BEIRUT (Reuters) – Turkey-backed rebels in northwest Syria’s Afrin have seized, looted and destroyed Kurdish civilians’ property after taking control of the region in March, Human Rights Watch said on Thursday.
Turkey’s military and its Syrian rebel allies launched a cross-border operation into Syria earlier this year and drove fighters from the Syrian Kurdish YPG militia out of the town of Afrin and the surrounding area.
Ankara sees the YPG as a terrorist group and an extension of the outlawed Kurdistan Workers Party (PKK), which has waged a three-decade insurgency on Turkish soil. Turkey has threatened to drive the YPG from the entire length of its border.
The United Nations said 137,000 people were displaced by the Afrin offensive, another large population movement in the seven-year long Syrian conflict which has forced more than half of the country’s pre-war population from their homes.
Rights group HRW interviewed people who had been displaced from Afrin. They accuse Turkey-backed forces of moving their fighters and people from other parts of Syria into vacated homes and of taking over business premises without paying compensation.

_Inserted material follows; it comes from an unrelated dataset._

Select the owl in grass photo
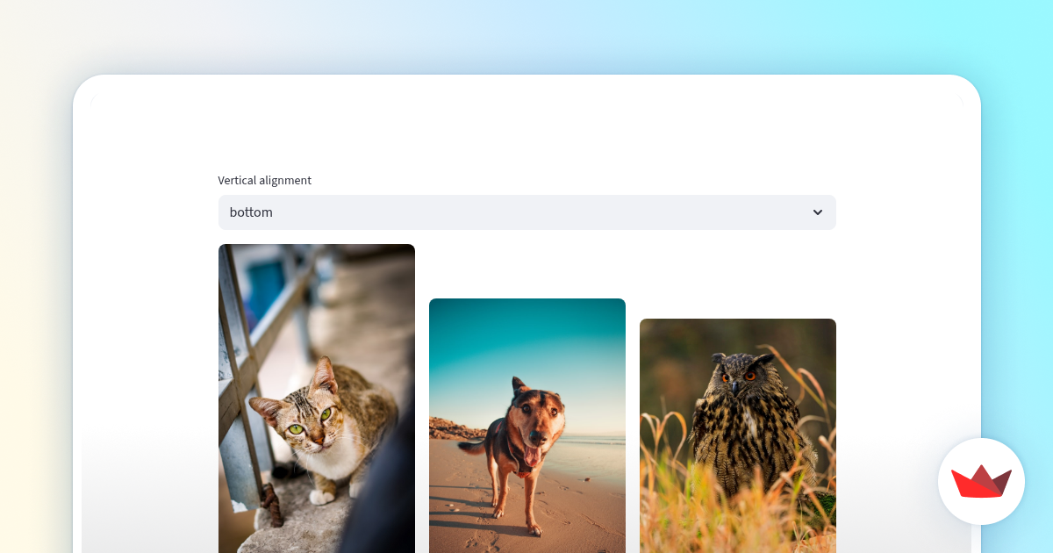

One interviewee, Roni Seydo, left Afrin in March but was told by a friend that an armed group had taken over his house, painting the word “seized” on the outside wall.
He said his neighbors were questioned about his family and it possible links with the PKK.
Another former Afrin resident, photographer Ser Hussein, said one of his two studios was burned down and the other turned into a butchers shop.
“Those who made the decision to take over Afrin also took on the responsibility of ensuring that both the residents of Afrin, and people there who have been displaced elsewhere have basic shelter in a way that doesn’t infringe on either of those groups’ rights,” HRW’s acting emergencies director Priyanka Motaparthy said in a report.
“So far it seems that they are failing to do the right thing by either group.”
Under the laws of war, pillaging, or forcibly taking private property for personal use is prohibited and can constitute a war crime, HRW said. The laws of war also prohibit destruction of property not justified by military necessity.
HRW said owners should be compensated for the use and damage of their property and the rights of rights of owners and returnees should be guaranteed.
Reuters was not immediately able to reach the rebel groups for comment.
HRW said the Free Syrian Army rebel umbrella group issued a statement on March 9 inviting Afrin residents to submit complaints to the military headquarters in Azaz to claim their looted property.
HRW also said rebel faction Ahrar al-Sharqiyah issued a statement on April 20 denying responsibility for property violations and looting and saying it had arrested several people who may have been involved in such acts.
Turkish officials in March said they were looking into allegations of looting and property seizure and that they would ensure Afrin would be a safe place for residents to return to.